Professor Andrews is director of the The University of Stirling’s Dementia Services Development Centre. She said it was “outrageous” that publicly funded professionals could withhold important information about the health of their patients.
I’ve always understood that GPs have to respect patient confidentiality. But more to the point, as one GP at a meeting in Coventry emphasized recently, GPs don’t diagnose dementia. They refer patients to Memory Clinics where diagnoses are made by specialists.
Significantly, recent reports show that half of those referred to Memory Clinics are found not to have dementia.
In addition, at a meeting of the Alzheimer’s Association International Conference in Copenhagen last July delegates heard that the prevalence of dementia is dropping in the UK, and in other developed countries.[i]

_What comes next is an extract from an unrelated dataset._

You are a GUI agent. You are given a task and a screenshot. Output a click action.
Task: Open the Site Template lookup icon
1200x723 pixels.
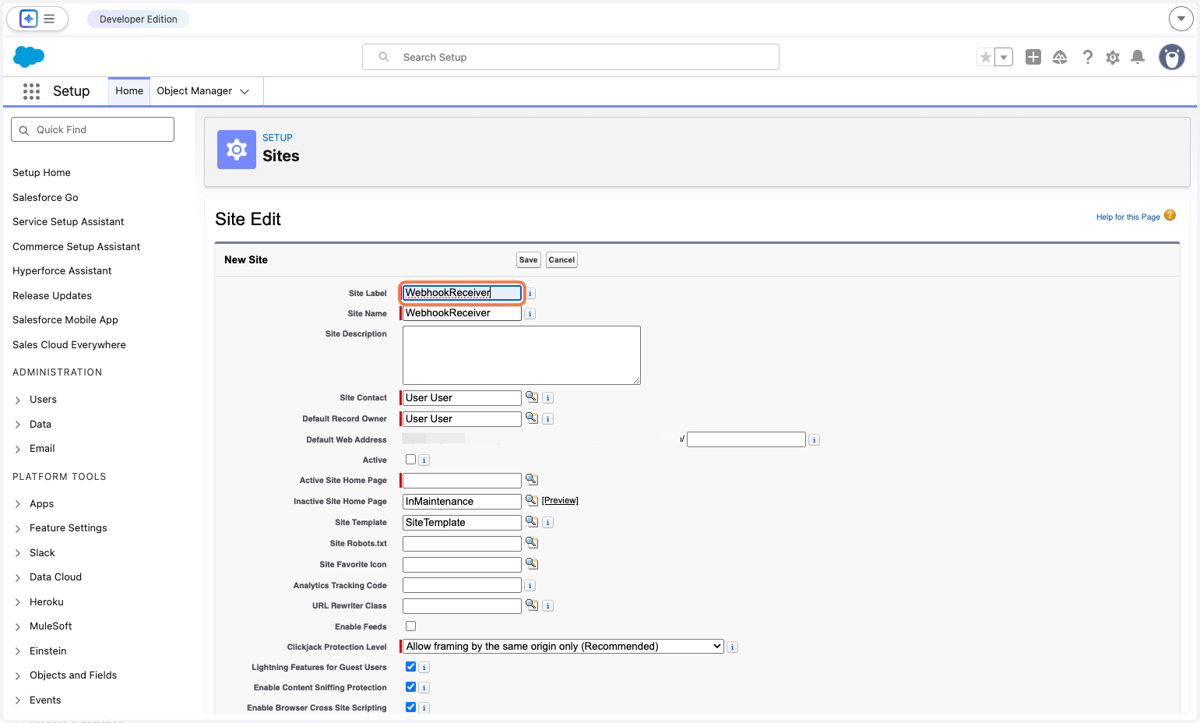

At the time, Dr Doug Brown, Director of Research and Development at Alzheimer’s Society said, ‘Over the last decade, the message that what is good for your heart is good for your head has empowered people to reduce their risk of dementia through healthy living. This along with better heart health and education is clearly helping to reduce dementia worldwide.’
So numbers are dropping in the UK, and half of those referred by GPs don’t have it. Even so, the encouraging numbers don’t make it easier for the families and their loved ones who do have to cope with it.
Professor Andrews also said that ‘significant financial and emotional damage, and unnecessary disability can be avoided if you are told what’s wrong at the earliest opportunity and then take action to slow the progress of the disease.’ But, as the Alzheimer’s website notes, medication only helps one out of three people. The website also states that diagnosis is difficult, especially in the early stages, and experts warn of the danger of misdiagnosis.
Psychogeriatrician Dr Chris Fox, (University of East Anglia) has warned that sending more patients for referral included a relatively high risk of misdiagnosis, adding that ‘it was unfair to cause fear and concern when treatments are not available, the chances of the condition actually progressing are not clear, and when symptoms may never take hold in the patient’s lifetime.’
Instead of denigrating GPs, wouldn’t it be more appropriate for Professor Andrews to rail against the appalling lack of care and support for people who have already been diagnosed? Knowing that after care is not properly in place makes the push for more diagnoses deeply puzzling. Because it raises the question – who benefits from higher numbers diagnosed? If not the patients and their families, then who?